The New York Times mis-identified the University of Pennsylvania as the school currently in the news for accusations of rape and a cover-up by using the wrong abbreviation for the school, the Associated Press reported.
Last week, Penn State University’s former assistant football coach Jerry Sandusky was arrested and “charged with sexually abusing eight boys over a 15-year span.” The New York Times reported that according to a grand jury, university president Graham Spanier and head football coach Joe Paterno both knew of accusations of assault against Sandusky but didn’t go to the police. Penn State’s board of trustees fired both Paterno and Spanier on Nov. 9.
However, “some print editions” of the Nov. 9 New York Times wrongly identified the school in question as Penn – not Penn State. The University of Pennsylvania — not Penn State University — goes by the nickname Penn.
The error was made in Maureen Dowd’s column, titled to “Personal Foul at Penn.” Dowd’s final paragraph also comments on “Penn scoundrels.” According to the Associated Press, University of Pennsylvania students are calling for an apology from Dowd, claiming that Dowd’s column “is trashing our reputation” and “confusing us with the brouhaha at Penn State.”
The Nov. 8 op-ed has since been corrected and the headline now reads “Personal Foul at Penn State.” The correction reads “An earlier version of this column used the wrong shorthand in the headline and the final paragraph for Pennsylvania State University. It is Penn State, not Penn.”
Criticism of Sandusky Coverage (Commentary)
Mediaite’s Tommy Christopher slammed coverage of the investigation and accusations against Sandusky, noting “Dear Media, Penn State is not a ‘Sex Scandal,’ it’s a Rape Scandal.”
Christopher questioned media outlets describing “this story as a ‘sex scandal,'” noting that since Sandusky is accused of raping minor-aged boys, the media should identify this scandal as rape. He also criticized identifying this as a “sex abuse scandal” because he wrote that “‘abuse’ has a softness to it” and is “wholly insufficient.” Instead, Christopher advocated calling Sandusky’s alleged actions “assaults.”

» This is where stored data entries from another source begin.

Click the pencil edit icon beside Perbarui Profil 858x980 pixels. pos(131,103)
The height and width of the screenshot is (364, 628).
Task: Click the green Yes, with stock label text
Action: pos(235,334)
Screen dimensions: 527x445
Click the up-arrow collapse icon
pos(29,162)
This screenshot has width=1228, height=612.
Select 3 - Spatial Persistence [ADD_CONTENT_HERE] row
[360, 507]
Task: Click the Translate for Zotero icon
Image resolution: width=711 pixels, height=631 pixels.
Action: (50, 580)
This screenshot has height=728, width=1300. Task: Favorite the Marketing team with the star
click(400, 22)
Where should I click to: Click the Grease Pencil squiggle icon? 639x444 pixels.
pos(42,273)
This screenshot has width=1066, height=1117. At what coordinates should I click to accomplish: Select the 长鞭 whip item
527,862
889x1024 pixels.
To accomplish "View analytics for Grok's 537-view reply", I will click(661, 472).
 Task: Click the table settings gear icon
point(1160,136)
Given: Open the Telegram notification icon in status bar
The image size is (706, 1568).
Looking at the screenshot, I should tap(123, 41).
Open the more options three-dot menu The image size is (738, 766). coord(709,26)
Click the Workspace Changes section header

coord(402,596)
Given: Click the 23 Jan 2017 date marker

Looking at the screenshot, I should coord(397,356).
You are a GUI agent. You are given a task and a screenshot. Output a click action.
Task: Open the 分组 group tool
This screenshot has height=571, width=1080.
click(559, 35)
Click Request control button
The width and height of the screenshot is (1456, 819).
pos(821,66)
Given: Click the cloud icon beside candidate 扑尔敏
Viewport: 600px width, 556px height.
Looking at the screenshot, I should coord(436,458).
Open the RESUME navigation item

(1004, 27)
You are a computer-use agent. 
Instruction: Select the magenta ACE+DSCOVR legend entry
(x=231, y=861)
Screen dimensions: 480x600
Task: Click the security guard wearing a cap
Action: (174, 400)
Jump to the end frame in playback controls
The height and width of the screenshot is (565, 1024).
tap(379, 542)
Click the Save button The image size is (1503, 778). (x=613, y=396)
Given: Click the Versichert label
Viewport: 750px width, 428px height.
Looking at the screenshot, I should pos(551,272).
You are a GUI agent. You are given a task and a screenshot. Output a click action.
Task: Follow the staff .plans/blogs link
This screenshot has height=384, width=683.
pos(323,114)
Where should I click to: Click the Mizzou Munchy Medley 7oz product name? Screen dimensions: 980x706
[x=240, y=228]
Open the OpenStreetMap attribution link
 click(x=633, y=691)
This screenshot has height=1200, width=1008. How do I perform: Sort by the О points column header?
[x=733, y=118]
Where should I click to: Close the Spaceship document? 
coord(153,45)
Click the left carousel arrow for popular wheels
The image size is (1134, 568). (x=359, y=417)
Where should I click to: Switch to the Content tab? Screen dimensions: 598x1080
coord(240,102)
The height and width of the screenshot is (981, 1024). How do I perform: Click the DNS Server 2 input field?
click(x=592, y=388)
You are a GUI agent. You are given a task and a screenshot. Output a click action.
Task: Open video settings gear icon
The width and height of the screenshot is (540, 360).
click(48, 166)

Paterno’s statement on being fired claimed that “a tragedy occurred… this is a tragedy.” And the media inexplicably has followed suit labeling the circumstances as tragic instead of identifying the alleged acts as crimes, StinkyJournalism notes.
CBS News’s headline reads: “Paterno retiring amid child abuse ‘tragedy.'” AL.com’s headline claims “Penn State saga tragic on so many levels.” Further examples were found in a Nov. 10 Google News search. Key words “Tragedy Penn State” produces about 3,200 results.
iMediaEthics’ view: describing sex acts with children as a tragedy draws attention away from the fact that an adult male is being accused of committing vile crimes and others chose to ignore it.